Jona Källgren on the Polish election: “Will be a nail biter”

Poland – like many other countries – does not have a system of fixed dates for parliamentary elections, but it should happen sometime before the end of November this year. Experts believe it will be in mid-October.

Conflict and increased power

It has been turbulent years in Poland since the conservative Law and Justice party took over in 2015. The economy continues to grow at breakneck speed – Poland has a higher GDP per person than Portugal and the country is closing in on Spain.

But perhaps even more important: after Russia attacked Ukraine, Poland became an invaluable country on the front line of NATO and the EU. Weapons, which are to enter Ukraine, are transported through Poland. Joe Biden has visited Warsaw to show his support twice in the past 16 months. Poland is also becoming a military power, with huge purchases of military equipment, such as tanks and robotic artillery systems.

At the same time, the Conservative government has been in permanent conflict with the EU. From LGBTQI rights to Poland’s legal reform, which the European Court of Justice says does not achieve the EU’s rule of law.

Conflicts, conflicts, conflicts.

The heart of Warsaw

In the Polish capital, I meet 16-year-old Michalina. She is a member of the opposition party Medborgarplattform led by the former prime minister and former EU Council President Donald Tusk.
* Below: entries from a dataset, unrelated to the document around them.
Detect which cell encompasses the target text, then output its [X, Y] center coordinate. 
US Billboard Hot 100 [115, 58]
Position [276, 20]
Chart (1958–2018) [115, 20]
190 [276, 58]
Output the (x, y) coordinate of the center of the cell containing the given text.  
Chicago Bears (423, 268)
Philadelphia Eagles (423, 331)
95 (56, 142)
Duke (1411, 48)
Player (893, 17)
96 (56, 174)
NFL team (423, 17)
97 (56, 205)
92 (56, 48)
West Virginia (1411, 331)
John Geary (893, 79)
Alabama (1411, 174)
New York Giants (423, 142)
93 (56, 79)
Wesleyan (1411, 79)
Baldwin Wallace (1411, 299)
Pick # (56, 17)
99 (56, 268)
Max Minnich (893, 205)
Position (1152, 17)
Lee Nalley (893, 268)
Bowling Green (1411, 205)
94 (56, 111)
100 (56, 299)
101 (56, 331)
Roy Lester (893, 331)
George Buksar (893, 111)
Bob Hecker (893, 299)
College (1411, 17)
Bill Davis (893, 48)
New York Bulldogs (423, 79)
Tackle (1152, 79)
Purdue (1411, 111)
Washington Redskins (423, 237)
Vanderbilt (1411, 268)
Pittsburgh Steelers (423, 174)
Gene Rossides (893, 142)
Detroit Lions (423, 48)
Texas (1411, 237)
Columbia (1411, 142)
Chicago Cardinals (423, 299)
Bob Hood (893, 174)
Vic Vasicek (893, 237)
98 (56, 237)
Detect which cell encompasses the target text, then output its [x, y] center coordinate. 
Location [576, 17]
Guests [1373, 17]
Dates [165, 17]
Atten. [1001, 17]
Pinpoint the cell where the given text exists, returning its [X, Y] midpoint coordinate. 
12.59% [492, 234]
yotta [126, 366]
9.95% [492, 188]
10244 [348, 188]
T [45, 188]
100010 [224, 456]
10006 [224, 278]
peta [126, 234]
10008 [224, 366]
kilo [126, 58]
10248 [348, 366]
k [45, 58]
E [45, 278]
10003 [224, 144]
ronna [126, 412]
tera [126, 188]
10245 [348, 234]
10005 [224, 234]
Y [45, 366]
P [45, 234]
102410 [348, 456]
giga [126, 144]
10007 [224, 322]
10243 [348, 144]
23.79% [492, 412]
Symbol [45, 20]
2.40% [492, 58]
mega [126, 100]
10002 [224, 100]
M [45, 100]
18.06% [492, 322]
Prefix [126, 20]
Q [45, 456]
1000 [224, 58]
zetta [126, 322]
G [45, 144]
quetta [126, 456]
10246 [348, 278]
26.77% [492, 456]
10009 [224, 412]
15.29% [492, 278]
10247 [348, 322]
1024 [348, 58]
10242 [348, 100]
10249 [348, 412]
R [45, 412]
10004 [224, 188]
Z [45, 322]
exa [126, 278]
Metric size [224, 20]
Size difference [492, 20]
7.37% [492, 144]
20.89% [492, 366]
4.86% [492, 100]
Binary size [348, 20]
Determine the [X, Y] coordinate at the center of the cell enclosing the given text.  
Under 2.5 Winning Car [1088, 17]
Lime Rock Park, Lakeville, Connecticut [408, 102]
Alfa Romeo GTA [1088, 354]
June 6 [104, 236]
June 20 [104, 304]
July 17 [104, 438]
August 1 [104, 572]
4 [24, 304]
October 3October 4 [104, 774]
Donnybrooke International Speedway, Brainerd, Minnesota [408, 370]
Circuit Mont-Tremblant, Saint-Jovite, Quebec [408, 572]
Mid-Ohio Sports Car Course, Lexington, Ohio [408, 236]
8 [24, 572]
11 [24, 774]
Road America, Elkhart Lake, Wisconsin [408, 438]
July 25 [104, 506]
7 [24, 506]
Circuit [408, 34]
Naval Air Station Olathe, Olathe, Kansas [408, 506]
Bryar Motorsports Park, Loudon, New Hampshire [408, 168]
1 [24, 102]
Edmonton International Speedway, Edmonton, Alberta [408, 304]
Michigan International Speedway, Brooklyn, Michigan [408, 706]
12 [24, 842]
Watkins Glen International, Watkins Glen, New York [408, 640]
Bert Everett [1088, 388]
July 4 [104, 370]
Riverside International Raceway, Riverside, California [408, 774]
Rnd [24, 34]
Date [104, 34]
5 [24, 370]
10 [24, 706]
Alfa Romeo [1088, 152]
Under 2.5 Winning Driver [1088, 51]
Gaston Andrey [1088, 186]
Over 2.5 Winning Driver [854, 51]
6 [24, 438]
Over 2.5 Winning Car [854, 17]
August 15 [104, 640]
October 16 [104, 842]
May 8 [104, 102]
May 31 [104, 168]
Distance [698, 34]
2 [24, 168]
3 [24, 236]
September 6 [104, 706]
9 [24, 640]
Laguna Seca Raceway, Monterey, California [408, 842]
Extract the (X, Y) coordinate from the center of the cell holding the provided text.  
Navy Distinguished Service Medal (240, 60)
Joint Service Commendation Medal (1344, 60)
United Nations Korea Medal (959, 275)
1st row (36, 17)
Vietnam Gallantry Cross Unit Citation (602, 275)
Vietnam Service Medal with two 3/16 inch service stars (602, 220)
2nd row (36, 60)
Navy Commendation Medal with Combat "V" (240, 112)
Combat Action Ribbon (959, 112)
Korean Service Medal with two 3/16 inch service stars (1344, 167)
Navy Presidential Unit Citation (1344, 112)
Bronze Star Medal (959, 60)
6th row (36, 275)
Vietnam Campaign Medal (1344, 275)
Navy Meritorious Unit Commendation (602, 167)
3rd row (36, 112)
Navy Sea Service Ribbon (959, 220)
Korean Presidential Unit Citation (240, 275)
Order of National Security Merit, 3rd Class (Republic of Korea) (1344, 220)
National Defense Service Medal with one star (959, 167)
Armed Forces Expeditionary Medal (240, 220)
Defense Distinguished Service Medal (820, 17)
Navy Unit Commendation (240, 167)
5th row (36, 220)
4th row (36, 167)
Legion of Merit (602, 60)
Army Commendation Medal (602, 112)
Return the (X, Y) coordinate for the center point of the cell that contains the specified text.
During the afternoons, she walks around the city and puts up stickers depicting red and white hearts, the informal logo of the opposition.

She is sure that Law and Justice will lose the election and that Poland will take a new course: cooperation with the EU, democratic reforms, legal abortions, LGBTQI rights. She has high hopes.

– For almost my entire life, I have always only heard bad things on the news. I want a change and for Poland to become a better place. So when I grow up I can have a good future, she says.

Gonna be a nail biter

Much is at stake. Not only the political direction of Poland, but indeed the direction of the entire eastern part of the EU. Poland is such a big player that a change could cause ripples in countries like the Czech Republic, Slovakia and Hungary.

When I meet the political scientist Andrzej Bobinski, who is the head of the Polityka Insight institute in Warsaw, he initially refuses to guess how the election will go. But after some light journalistic pressure, he relents.

– It is early in the election campaign. But if you were to force me to guess by putting a gun to my head, then I think the opposition will win, he says.

He believes that even though Law and Justice is better in the polls, the opposition quickly taps in, and seems to have more energy on its side.

It is going to be exciting. Just don’t watch the US primaries. Follow developments in Poland as well.